WRITTEN REQUEST » From the Vietnam negotiations memorandum below, reproduce verbatim the part that opens with the words containing "Also attached is" and closes with "could be curtailed.".

46. Memorandum From the President’s Assistant for National Security Affairs (Kissinger) to President Nixon1
SUBJECT
- Vietnam Negotiations Papers for the NSC2
Attached are the General Negotiating Strategy Paper and a paper on Mutual Withdrawal approved by the Review Group for discussion [Page 155] at the NSC meeting on March 28.3 Summaries of each of these papers are included, as well as an issues for decision paper.4 This memo summarizes the major points of difference which you may wish to have discussed at the NSC meeting, and contains my recommendations.
Also attached is a summary of the agency responses to the questions on Vietnam which we prepared prior to January 20.5 The summary has been agreed to by the agencies.
I. Strategy Paper
A. De-Escalation
The issue is whether we should be prepared to negotiate de-escalatory steps in Paris. Some argue that the enemy will raise the issue and we must be prepared to talk about it because critics of the war will keep on this issue. It is also argued that mutual de-escalation would increase public support for the war and give us time to work out a settlement. While acknowledging the difficulties of developing proposals, Paris argues that the scope and pace of B–52 strikes, U.S. offensive operations, and U.S. harassment and interdiction fire could be curtailed.

INFORMATION SUPPLIED »
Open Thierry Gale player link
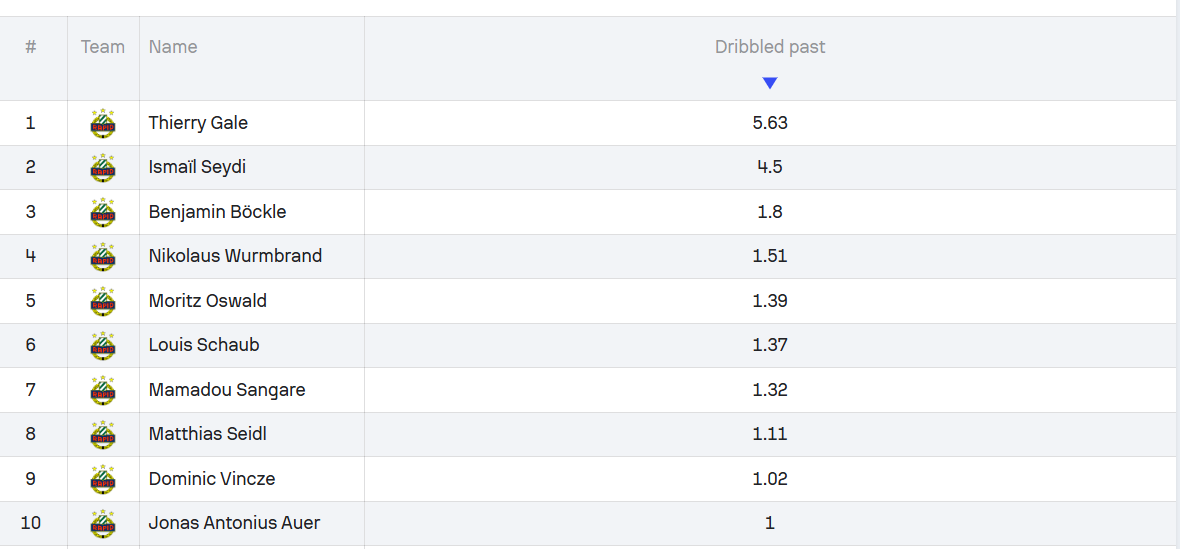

EXPECTED ANSWER »
Also attached is a summary of the agency responses to the questions on Vietnam which we prepared prior to January 20.5 The summary has been agreed to by the agencies.
I. Strategy Paper
A. De-Escalation
The issue is whether we should be prepared to negotiate de-escalatory steps in Paris. Some argue that the enemy will raise the issue and we must be prepared to talk about it because critics of the war will keep on this issue. It is also argued that mutual de-escalation would increase public support for the war and give us time to work out a settlement. While acknowledging the difficulties of developing proposals, Paris argues that the scope and pace of B–52 strikes, U.S. offensive operations, and U.S. harassment and interdiction fire could be curtailed.